Jimmy heads to the bathroom.

“God, isn’t he amazing?” Scandalios says.

When Jimmy goes through his mail, there is an invitation to a reading of Finian’s Rainbow at the Kaufman Theater. “Now, that’s one,” he says. He tells a story of first seeing the play and putting up money to move it from Seattle to Detroit 50 years ago. “God, there are a lot of great numbers in that.” He begins to sing: “How are things in Glocca Mora? Dee dee dee dee, dee dee dee dee.”

Although the theater has enjoyed a financial boomlet over the past five years, the case grows stronger that if you closed down every musical, revival, English play, and production with a big Hollywood star in it, you’d have nothing left. Certainly, all the Nederlander houses would be dark.

- **DATA SHOWN**:
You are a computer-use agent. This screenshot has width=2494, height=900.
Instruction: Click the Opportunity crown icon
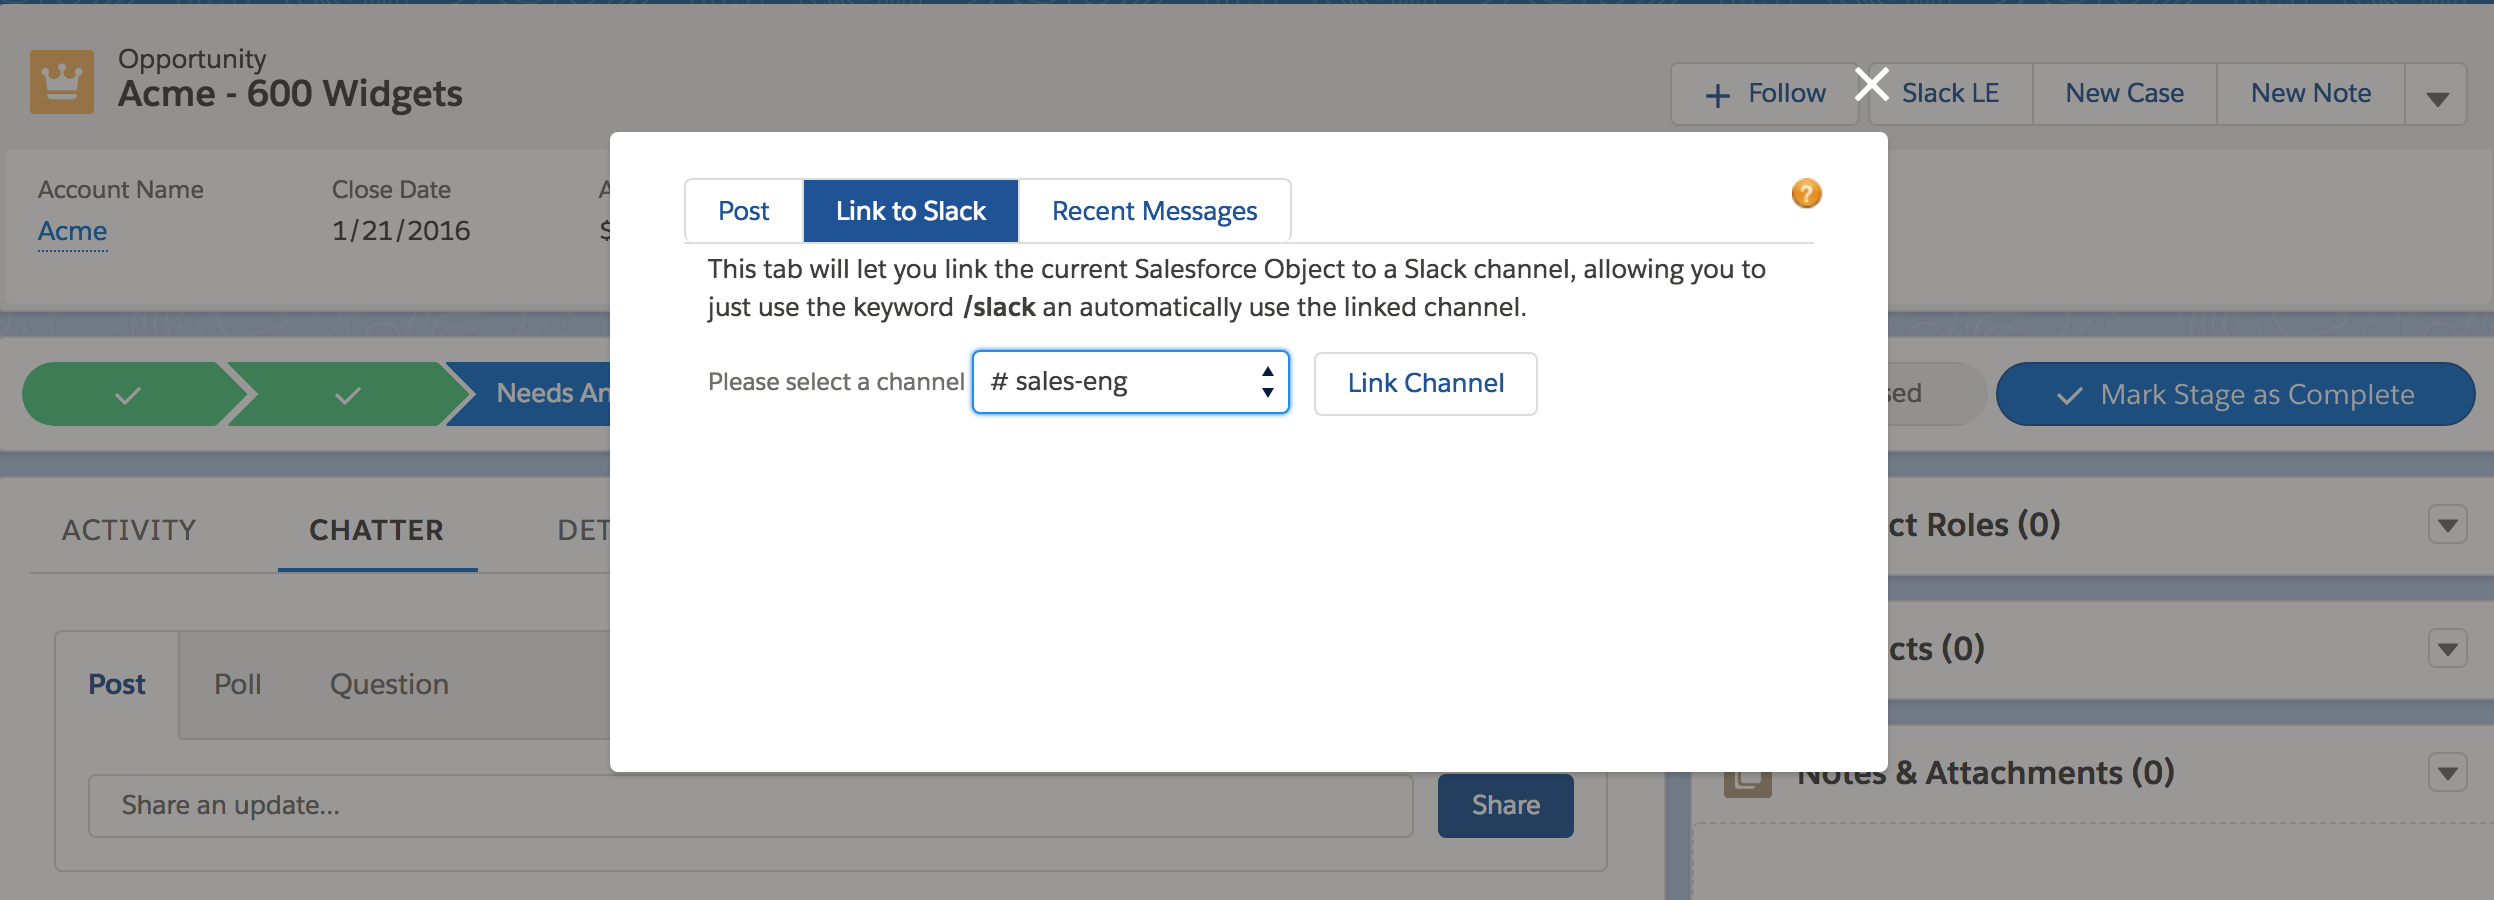62,82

- **REQUIREMENTS**:
1: From the passage about Jimmy and Broadway, quote word for word the stretch from "Although the theater" through "would be dark.".
2: Continue the passage about Jimmy and Broadway, starting right after its final sentence.

- **PER-TASK ANSWERS**:
1:
Although the theater has enjoyed a financial boomlet over the past five years, the case grows stronger that if you closed down every musical, revival, English play, and production with a big Hollywood star in it, you’d have nothing left. Certainly, all the Nederlander houses would be dark.

2:
With the most avowedly down-the-middle taste, not to mention a collection of enormous, extravaganza-ready barns – the Brooks Atkinson is currently the Nederlanders’ only true playhouse in town – they tend to book only the most accessible musicals, often musicals that Shubert rejected. Jimmy has signed an adaptation of Saturday Night Fever for the Minskoff and wants to do a revival of Same Time Next Year – the original production ran for five years – but is looking for the right director. He’s also considering a remake of The Rainmaker that the producer Anita Waxman is shopping around,

Jimmy’s colleagues will tell you that everyone shares the blame for the glut of lower-brow productions. “Now that times are good, all the theater owners can keep doing Brigadoon again and again,” says the producer Fred Zollo, who is typically involved in highbrow plays, a few of which have played in Nederlander houses.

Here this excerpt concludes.